Scrapy Web Mining

Scarping Mobile phones from Flipkart

Details
Name	Ritvik Gupta
Registration Number	19BCE0397
Assignment	5th - Web Scraping

Web Scraped data includes the following attributes for both phone types:

Image URL - The main photo of the phone
Phone URL - Link to the page for the phone on flipkart for the consumer
Name
Rating - Average rating of the phone by reviewrs
Total Reviews
Price
Colors - Model colors available
Storages - Model storage space available (eg: 64GB)
General Specs - Specifications such as In The Box, SIM Type, Hybrid Sim Slot, Touchscreen, OTG Compatible.

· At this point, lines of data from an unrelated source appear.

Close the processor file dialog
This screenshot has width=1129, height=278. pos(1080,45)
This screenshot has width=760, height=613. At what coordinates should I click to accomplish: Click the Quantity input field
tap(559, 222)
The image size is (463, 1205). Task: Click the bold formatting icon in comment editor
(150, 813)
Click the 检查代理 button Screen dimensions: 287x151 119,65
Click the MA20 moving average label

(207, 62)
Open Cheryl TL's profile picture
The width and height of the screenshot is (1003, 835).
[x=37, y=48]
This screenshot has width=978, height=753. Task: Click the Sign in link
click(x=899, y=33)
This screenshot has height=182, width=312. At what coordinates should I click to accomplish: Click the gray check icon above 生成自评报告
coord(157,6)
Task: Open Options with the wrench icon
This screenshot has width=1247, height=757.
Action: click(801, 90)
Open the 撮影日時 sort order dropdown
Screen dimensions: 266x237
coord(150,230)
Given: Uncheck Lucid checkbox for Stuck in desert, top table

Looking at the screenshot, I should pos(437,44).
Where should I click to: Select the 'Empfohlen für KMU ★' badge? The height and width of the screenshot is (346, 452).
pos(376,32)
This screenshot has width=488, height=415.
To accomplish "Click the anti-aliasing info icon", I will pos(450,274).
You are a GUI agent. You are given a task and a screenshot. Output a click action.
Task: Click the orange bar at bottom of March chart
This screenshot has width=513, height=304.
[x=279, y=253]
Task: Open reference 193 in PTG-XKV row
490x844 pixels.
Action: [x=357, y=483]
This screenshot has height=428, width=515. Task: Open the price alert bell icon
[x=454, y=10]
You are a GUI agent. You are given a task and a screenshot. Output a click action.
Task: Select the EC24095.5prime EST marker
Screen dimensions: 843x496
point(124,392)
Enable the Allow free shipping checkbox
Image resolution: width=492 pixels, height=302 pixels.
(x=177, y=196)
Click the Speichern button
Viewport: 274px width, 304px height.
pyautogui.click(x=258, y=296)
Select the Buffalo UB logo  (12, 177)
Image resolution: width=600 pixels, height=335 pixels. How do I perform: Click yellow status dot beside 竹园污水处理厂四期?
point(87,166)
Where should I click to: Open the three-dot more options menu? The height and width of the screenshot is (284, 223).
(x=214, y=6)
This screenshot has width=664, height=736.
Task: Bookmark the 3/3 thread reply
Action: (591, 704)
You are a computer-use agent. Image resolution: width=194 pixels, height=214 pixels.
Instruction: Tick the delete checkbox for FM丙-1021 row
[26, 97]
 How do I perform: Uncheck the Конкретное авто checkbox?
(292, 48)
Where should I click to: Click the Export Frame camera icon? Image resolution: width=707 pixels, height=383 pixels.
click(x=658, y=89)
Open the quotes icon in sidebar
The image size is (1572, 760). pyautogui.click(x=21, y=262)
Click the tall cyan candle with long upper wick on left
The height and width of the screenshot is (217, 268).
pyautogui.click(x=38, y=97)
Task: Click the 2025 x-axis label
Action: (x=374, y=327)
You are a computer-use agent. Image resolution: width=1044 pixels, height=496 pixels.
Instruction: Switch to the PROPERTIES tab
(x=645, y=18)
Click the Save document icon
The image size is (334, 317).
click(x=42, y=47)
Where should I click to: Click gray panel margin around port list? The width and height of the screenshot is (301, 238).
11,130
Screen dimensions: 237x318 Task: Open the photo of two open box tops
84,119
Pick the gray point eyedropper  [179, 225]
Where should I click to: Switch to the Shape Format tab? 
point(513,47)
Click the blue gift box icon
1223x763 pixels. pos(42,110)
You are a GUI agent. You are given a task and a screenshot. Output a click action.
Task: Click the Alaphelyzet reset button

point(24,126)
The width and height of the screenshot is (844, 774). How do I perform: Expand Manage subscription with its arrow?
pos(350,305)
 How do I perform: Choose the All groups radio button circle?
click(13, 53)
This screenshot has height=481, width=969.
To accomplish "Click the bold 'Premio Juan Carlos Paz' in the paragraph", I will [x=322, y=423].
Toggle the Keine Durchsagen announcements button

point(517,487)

Scrapy is a tool like BeautifulSoup ( bs4 ) for web scraping but unlike the latter provides much more features along with parallel scraping multiple webpages and recursively scraping paginated sites.

Project includes two spider scripts as following:

Scrape a limited amount of Samsung Galaxy Phones, from the first page, and store the scraped data in a JSON format with multiple fields in a nested structure
Scrape recursively through all iPhones from all 15 pages ( starting from first page ) present on flipkart for different models. Each paginated page would call its "Next" page and follow the links to the end. Scraped data is stored in CSV format and cannot have nested structure so the "General Specs" is flattened out.

Details about mining each individual component during the scraping process can be found and followed in detail with comments specified

Tools Used

Main and only tool used is Scrapy for Python ( following the tutorial ).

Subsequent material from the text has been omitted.